■ Provided records ■

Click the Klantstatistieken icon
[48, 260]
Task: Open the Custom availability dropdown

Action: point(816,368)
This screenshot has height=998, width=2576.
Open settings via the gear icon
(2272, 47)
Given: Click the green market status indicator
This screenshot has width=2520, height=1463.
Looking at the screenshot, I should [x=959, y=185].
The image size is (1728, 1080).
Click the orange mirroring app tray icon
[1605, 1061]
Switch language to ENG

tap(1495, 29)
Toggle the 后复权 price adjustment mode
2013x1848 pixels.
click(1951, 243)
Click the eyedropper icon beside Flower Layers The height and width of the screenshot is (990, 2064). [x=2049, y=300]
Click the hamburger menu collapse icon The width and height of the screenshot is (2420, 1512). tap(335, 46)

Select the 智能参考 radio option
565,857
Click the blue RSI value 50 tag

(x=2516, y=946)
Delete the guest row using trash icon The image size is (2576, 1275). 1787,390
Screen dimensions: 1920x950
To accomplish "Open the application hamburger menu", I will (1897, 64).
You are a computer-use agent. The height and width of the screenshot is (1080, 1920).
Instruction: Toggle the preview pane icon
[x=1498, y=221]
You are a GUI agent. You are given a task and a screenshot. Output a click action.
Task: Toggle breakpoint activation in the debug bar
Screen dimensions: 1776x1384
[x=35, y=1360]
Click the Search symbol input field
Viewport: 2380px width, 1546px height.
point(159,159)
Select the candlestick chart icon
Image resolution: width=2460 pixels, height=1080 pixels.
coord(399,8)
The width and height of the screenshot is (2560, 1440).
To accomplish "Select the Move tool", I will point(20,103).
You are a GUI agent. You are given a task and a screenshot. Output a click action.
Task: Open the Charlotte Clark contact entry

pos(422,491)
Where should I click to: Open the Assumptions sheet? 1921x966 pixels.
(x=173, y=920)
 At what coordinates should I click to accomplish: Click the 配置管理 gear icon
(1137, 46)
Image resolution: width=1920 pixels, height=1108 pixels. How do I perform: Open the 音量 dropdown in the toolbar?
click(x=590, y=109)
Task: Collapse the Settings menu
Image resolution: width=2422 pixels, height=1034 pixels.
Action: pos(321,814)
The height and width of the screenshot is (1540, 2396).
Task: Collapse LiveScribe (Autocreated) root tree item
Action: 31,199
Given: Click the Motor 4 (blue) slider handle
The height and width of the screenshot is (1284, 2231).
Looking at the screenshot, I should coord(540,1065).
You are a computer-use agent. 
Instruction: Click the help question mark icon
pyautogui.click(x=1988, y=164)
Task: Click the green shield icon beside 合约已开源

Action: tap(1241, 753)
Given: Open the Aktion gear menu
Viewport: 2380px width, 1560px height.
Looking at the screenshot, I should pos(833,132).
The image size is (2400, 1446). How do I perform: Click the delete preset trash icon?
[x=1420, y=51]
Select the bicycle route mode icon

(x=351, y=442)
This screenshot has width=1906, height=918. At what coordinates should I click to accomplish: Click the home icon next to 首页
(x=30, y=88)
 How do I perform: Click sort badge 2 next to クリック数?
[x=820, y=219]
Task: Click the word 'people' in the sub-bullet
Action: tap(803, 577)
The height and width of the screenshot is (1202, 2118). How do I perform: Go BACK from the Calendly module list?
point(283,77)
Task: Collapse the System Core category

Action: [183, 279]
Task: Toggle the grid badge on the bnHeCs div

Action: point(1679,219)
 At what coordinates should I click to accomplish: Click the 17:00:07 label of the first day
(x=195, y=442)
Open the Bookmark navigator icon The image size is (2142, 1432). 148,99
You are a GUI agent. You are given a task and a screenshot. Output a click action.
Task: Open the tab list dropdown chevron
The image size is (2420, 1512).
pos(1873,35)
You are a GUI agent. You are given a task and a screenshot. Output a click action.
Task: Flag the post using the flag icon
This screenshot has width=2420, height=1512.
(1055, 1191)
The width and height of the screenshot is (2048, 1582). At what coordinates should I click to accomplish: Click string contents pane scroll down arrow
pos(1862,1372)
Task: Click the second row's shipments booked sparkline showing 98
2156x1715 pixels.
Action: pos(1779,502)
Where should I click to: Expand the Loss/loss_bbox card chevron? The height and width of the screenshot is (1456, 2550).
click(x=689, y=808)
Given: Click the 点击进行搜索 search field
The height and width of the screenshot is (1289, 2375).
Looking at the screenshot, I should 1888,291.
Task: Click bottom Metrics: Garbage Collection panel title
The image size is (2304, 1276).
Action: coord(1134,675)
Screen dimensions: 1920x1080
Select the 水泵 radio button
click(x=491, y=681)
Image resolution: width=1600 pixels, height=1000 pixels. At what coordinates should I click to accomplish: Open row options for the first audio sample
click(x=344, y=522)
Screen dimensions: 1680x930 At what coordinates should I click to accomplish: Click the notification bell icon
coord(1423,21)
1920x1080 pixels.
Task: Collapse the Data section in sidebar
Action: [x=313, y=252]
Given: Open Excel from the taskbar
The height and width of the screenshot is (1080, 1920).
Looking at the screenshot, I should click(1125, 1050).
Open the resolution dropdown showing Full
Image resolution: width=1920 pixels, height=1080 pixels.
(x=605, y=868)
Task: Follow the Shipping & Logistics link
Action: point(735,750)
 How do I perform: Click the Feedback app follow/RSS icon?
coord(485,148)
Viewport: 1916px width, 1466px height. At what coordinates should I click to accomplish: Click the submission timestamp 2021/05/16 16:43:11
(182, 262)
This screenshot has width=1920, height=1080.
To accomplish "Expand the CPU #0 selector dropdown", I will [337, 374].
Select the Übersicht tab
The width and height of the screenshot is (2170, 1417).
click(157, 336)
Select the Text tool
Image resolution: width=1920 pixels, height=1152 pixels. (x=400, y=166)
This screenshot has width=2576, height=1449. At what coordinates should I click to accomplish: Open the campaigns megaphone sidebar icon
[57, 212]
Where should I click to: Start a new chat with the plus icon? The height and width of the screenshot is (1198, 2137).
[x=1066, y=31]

■ Exercise ■
Each record above should be reproduced in full, exactly as it stands.

■ Your response ■
Click the Klantstatistieken icon
[48, 260]
Task: Open the Custom availability dropdown

Action: point(816,368)
This screenshot has height=998, width=2576.
Open settings via the gear icon
(2272, 47)
Given: Click the green market status indicator
This screenshot has width=2520, height=1463.
Looking at the screenshot, I should [x=959, y=185].
The image size is (1728, 1080).
Click the orange mirroring app tray icon
[1605, 1061]
Switch language to ENG

tap(1495, 29)
Toggle the 后复权 price adjustment mode
2013x1848 pixels.
click(1951, 243)
Click the eyedropper icon beside Flower Layers The height and width of the screenshot is (990, 2064). [x=2049, y=300]
Click the hamburger menu collapse icon The width and height of the screenshot is (2420, 1512). tap(335, 46)

Select the 智能参考 radio option
565,857
Click the blue RSI value 50 tag

(x=2516, y=946)
Delete the guest row using trash icon The image size is (2576, 1275). 1787,390
Screen dimensions: 1920x950
To accomplish "Open the application hamburger menu", I will (1897, 64).
You are a computer-use agent. The height and width of the screenshot is (1080, 1920).
Instruction: Toggle the preview pane icon
[x=1498, y=221]
You are a GUI agent. You are given a task and a screenshot. Output a click action.
Task: Toggle breakpoint activation in the debug bar
Screen dimensions: 1776x1384
[x=35, y=1360]
Click the Search symbol input field
Viewport: 2380px width, 1546px height.
point(159,159)
Select the candlestick chart icon
Image resolution: width=2460 pixels, height=1080 pixels.
coord(399,8)
The width and height of the screenshot is (2560, 1440).
To accomplish "Select the Move tool", I will point(20,103).
You are a GUI agent. You are given a task and a screenshot. Output a click action.
Task: Open the Charlotte Clark contact entry

pos(422,491)
Where should I click to: Open the Assumptions sheet? 1921x966 pixels.
(x=173, y=920)
 At what coordinates should I click to accomplish: Click the 配置管理 gear icon
(1137, 46)
Image resolution: width=1920 pixels, height=1108 pixels. How do I perform: Open the 音量 dropdown in the toolbar?
click(x=590, y=109)
Task: Collapse the Settings menu
Image resolution: width=2422 pixels, height=1034 pixels.
Action: pos(321,814)
The height and width of the screenshot is (1540, 2396).
Task: Collapse LiveScribe (Autocreated) root tree item
Action: 31,199
Given: Click the Motor 4 (blue) slider handle
The height and width of the screenshot is (1284, 2231).
Looking at the screenshot, I should coord(540,1065).
You are a computer-use agent. 
Instruction: Click the help question mark icon
pyautogui.click(x=1988, y=164)
Task: Click the green shield icon beside 合约已开源

Action: tap(1241, 753)
Given: Open the Aktion gear menu
Viewport: 2380px width, 1560px height.
Looking at the screenshot, I should pos(833,132).
The image size is (2400, 1446). How do I perform: Click the delete preset trash icon?
[x=1420, y=51]
Select the bicycle route mode icon

(x=351, y=442)
This screenshot has width=1906, height=918. At what coordinates should I click to accomplish: Click the home icon next to 首页
(x=30, y=88)
 How do I perform: Click sort badge 2 next to クリック数?
[x=820, y=219]
Task: Click the word 'people' in the sub-bullet
Action: tap(803, 577)
The height and width of the screenshot is (1202, 2118). How do I perform: Go BACK from the Calendly module list?
point(283,77)
Task: Collapse the System Core category

Action: [183, 279]
Task: Toggle the grid badge on the bnHeCs div

Action: point(1679,219)
 At what coordinates should I click to accomplish: Click the 17:00:07 label of the first day
(x=195, y=442)
Open the Bookmark navigator icon The image size is (2142, 1432). 148,99
You are a GUI agent. You are given a task and a screenshot. Output a click action.
Task: Open the tab list dropdown chevron
The image size is (2420, 1512).
pos(1873,35)
You are a GUI agent. You are given a task and a screenshot. Output a click action.
Task: Flag the post using the flag icon
This screenshot has width=2420, height=1512.
(1055, 1191)
The width and height of the screenshot is (2048, 1582). At what coordinates should I click to accomplish: Click string contents pane scroll down arrow
pos(1862,1372)
Task: Click the second row's shipments booked sparkline showing 98
2156x1715 pixels.
Action: pos(1779,502)
Where should I click to: Expand the Loss/loss_bbox card chevron? The height and width of the screenshot is (1456, 2550).
click(x=689, y=808)
Given: Click the 点击进行搜索 search field
The height and width of the screenshot is (1289, 2375).
Looking at the screenshot, I should 1888,291.
Task: Click bottom Metrics: Garbage Collection panel title
The image size is (2304, 1276).
Action: coord(1134,675)
Screen dimensions: 1920x1080
Select the 水泵 radio button
click(x=491, y=681)
Image resolution: width=1600 pixels, height=1000 pixels. At what coordinates should I click to accomplish: Open row options for the first audio sample
click(x=344, y=522)
Screen dimensions: 1680x930 At what coordinates should I click to accomplish: Click the notification bell icon
coord(1423,21)
1920x1080 pixels.
Task: Collapse the Data section in sidebar
Action: [x=313, y=252]
Given: Open Excel from the taskbar
The height and width of the screenshot is (1080, 1920).
Looking at the screenshot, I should click(1125, 1050).
Open the resolution dropdown showing Full
Image resolution: width=1920 pixels, height=1080 pixels.
(x=605, y=868)
Task: Follow the Shipping & Logistics link
Action: point(735,750)
 How do I perform: Click the Feedback app follow/RSS icon?
coord(485,148)
Viewport: 1916px width, 1466px height. At what coordinates should I click to accomplish: Click the submission timestamp 2021/05/16 16:43:11
(182, 262)
This screenshot has width=1920, height=1080.
To accomplish "Expand the CPU #0 selector dropdown", I will [337, 374].
Select the Übersicht tab
The width and height of the screenshot is (2170, 1417).
click(157, 336)
Select the Text tool
Image resolution: width=1920 pixels, height=1152 pixels. (x=400, y=166)
This screenshot has width=2576, height=1449. At what coordinates should I click to accomplish: Open the campaigns megaphone sidebar icon
[57, 212]
Where should I click to: Start a new chat with the plus icon? The height and width of the screenshot is (1198, 2137).
[x=1066, y=31]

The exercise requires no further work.